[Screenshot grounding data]
+++++
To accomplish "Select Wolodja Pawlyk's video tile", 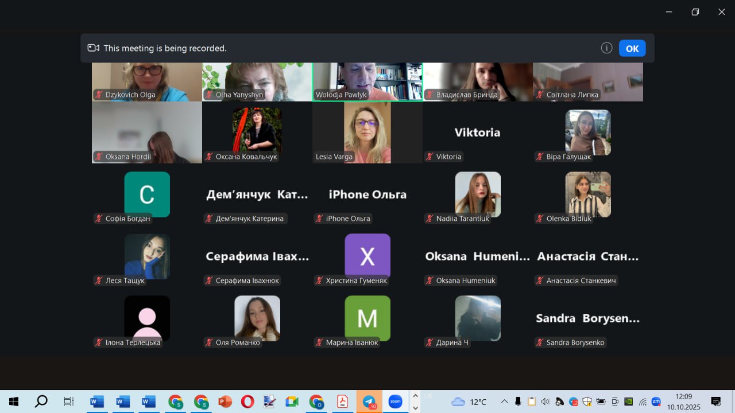I will coord(368,80).
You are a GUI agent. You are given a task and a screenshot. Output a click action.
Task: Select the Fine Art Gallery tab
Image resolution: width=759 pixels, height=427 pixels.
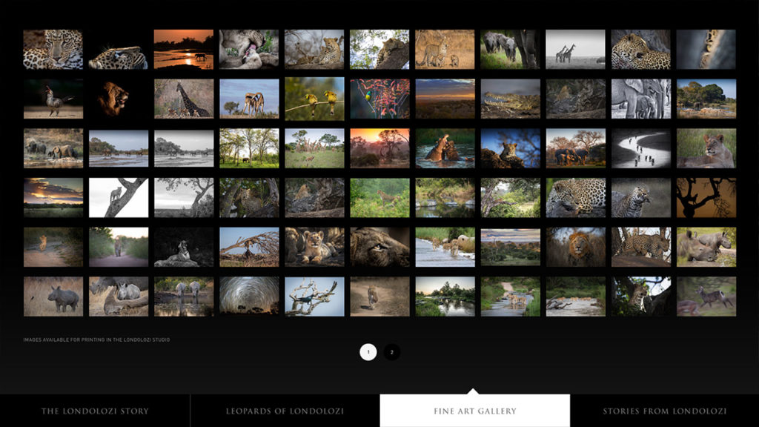(474, 411)
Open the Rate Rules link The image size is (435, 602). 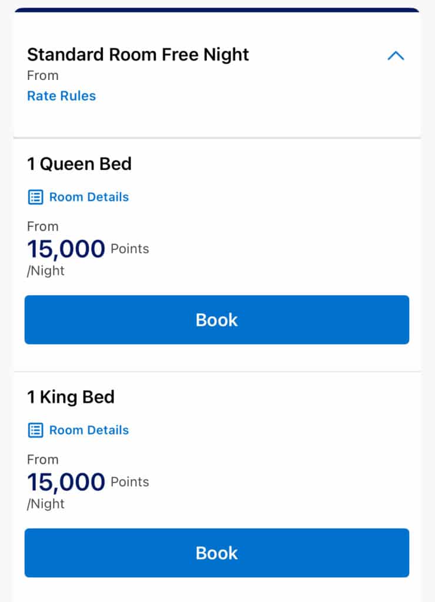(x=62, y=96)
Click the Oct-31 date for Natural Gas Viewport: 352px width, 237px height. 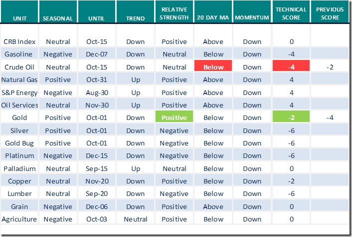(x=96, y=80)
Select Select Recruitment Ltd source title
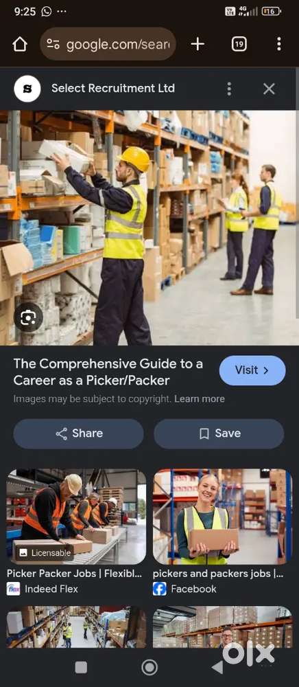The image size is (299, 687). pos(112,88)
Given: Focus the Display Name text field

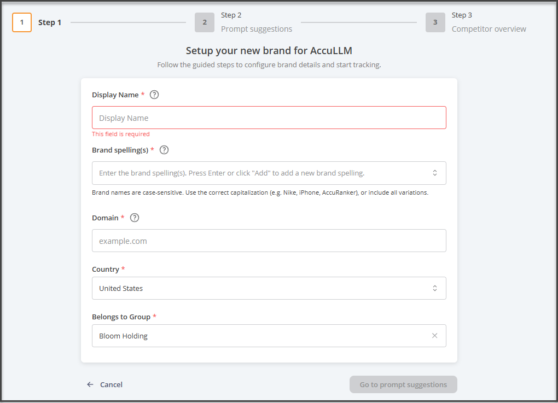Looking at the screenshot, I should 269,118.
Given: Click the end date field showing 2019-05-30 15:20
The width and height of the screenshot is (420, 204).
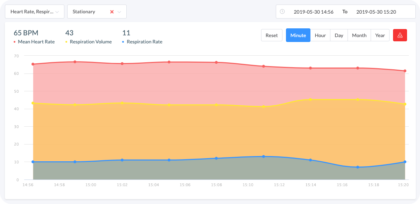Looking at the screenshot, I should (376, 12).
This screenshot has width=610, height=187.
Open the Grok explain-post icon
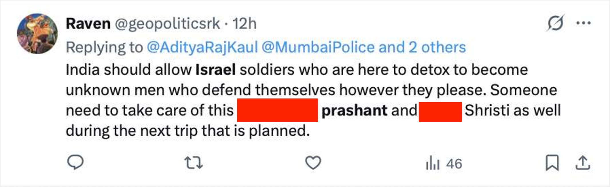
+++++
### [What the task requires]
In the records above, find the line that contains "This screenshot has width=610, height=187.". Retype it and every line after it, exactly, leaving out all pictures.

### [Your response]
This screenshot has width=610, height=187.
Open the Grok explain-post icon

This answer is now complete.